* _Job_
Carry on the essay about women's sexual freedom before the patriarchy from the point where it stops.

The truth of the matter is that when it comes to your sexuality, you were meant to be free.
Looooong before the rise of the patriarchy, women enjoyed sexual freedom. Goddess was voluptuous, fecund, and sensual. She made love with delight to her consort, which allowed the earth to be fertile and to provide for its children (all of us, not just the humans).
Juices flowed from her, likened to honey, and she was revered as fruit and nectar. She reveled in her lover’s embrace, which was holy.
And for the humans, sexuality was an expression of the body coming into connection with the divine. Priestesses made love in honor of the Goddess and to support the fertility of Gaia. They joined in the sacred hieros gamos, in which lovemaking was to know and experience the Goddess more deeply through this holy exchange.
But during these times, succession was matrilineal because the only partner provable in the birth of a child was the female. And so property and name rights were handed down the mother’s line.
With the rise of the patriarchy, this began to change. As the thunder god worshiping Aryan invaders from the north descended upon the Goddess societies, they began to dominate women, killing off large portions of the usurped societies, raping women and marrying those who held wealth in order to subjugate them.

* _Supplied information_
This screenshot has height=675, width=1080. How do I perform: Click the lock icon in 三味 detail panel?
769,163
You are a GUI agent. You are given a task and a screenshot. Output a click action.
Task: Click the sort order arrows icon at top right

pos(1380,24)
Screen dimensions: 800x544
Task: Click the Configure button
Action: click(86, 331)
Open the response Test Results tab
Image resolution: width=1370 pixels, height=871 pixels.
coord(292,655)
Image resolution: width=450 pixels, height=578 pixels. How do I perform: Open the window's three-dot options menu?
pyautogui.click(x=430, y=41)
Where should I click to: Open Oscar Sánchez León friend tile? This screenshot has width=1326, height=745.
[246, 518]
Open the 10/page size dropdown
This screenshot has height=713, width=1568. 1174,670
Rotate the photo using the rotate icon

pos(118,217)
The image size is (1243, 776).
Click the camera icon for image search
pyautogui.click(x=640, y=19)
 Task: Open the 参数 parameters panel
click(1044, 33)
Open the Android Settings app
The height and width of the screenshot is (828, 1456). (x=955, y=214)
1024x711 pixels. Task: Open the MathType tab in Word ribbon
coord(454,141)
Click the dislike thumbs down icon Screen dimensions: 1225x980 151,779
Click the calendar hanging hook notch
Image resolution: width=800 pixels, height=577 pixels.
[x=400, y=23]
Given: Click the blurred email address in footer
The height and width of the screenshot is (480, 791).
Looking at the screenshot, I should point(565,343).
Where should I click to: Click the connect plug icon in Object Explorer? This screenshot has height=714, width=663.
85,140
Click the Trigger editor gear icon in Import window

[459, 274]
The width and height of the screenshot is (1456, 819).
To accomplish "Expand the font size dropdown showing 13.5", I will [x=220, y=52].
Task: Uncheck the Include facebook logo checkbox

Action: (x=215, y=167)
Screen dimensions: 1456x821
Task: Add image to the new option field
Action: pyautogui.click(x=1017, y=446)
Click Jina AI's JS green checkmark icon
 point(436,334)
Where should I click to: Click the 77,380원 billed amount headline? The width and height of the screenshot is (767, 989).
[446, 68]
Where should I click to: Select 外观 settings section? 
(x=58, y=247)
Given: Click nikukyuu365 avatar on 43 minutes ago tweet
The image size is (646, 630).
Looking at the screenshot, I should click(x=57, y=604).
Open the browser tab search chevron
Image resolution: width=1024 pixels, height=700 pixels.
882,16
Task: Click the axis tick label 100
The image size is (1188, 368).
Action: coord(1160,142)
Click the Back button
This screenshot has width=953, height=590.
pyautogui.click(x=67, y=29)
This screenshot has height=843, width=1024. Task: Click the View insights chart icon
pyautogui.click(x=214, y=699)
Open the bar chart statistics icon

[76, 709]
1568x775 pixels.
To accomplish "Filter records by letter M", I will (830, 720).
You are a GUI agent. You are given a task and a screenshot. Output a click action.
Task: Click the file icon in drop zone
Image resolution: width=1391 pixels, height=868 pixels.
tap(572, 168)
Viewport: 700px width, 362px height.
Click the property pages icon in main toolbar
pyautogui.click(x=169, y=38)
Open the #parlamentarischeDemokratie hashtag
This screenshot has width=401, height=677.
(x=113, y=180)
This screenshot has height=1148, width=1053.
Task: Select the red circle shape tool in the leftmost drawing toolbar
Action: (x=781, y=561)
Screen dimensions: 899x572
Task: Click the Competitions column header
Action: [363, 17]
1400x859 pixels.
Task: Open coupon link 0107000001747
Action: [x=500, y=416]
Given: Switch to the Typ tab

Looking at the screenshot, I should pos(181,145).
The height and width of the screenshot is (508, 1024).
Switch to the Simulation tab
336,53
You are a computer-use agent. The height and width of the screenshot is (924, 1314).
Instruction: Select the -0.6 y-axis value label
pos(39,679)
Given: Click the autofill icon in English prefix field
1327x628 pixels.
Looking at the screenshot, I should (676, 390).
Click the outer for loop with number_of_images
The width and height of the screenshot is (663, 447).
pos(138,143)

* _Result of the task_
Eventually, invading Hebrews and in particular the Levites, who were eradicating the Goddess religions (as documented in the Old Testament), began to sanctify male domination in an attempt to further dominate those who followed the Goddess traditions, which were proving tenacious in their ability to subsist.
Old Testament scripture lays out the laws governing women’s sexuality, in which women were always considered the property of man, either their father or their husband. It was law that they remain virgins until marriage. And if they were raped, they were given/sold to the rapist as wife. And if a married woman was raped, she was punished and/or killed for the transgression. She was also to be killed if she had an extra-marital affair, though a man was allowed to have as many wives as he desired and could have sex with as many women as he wanted, punishment free.
To be fair, we can see reflections of this same system in other areas, such as in Greece. There, Zeus is portrayed as a philanderer who rapes and subjugates at will while Hera remains at home seething at the women for what they done.
Within the context of the Old Testament, however, which is still perceived as a “holy” text and which also serves as the foundation for Christianity, these laws have become sanctified and while we don’t have strict adherence to them anymore, they still shape the general attitude that exists around a woman’s sexual morality.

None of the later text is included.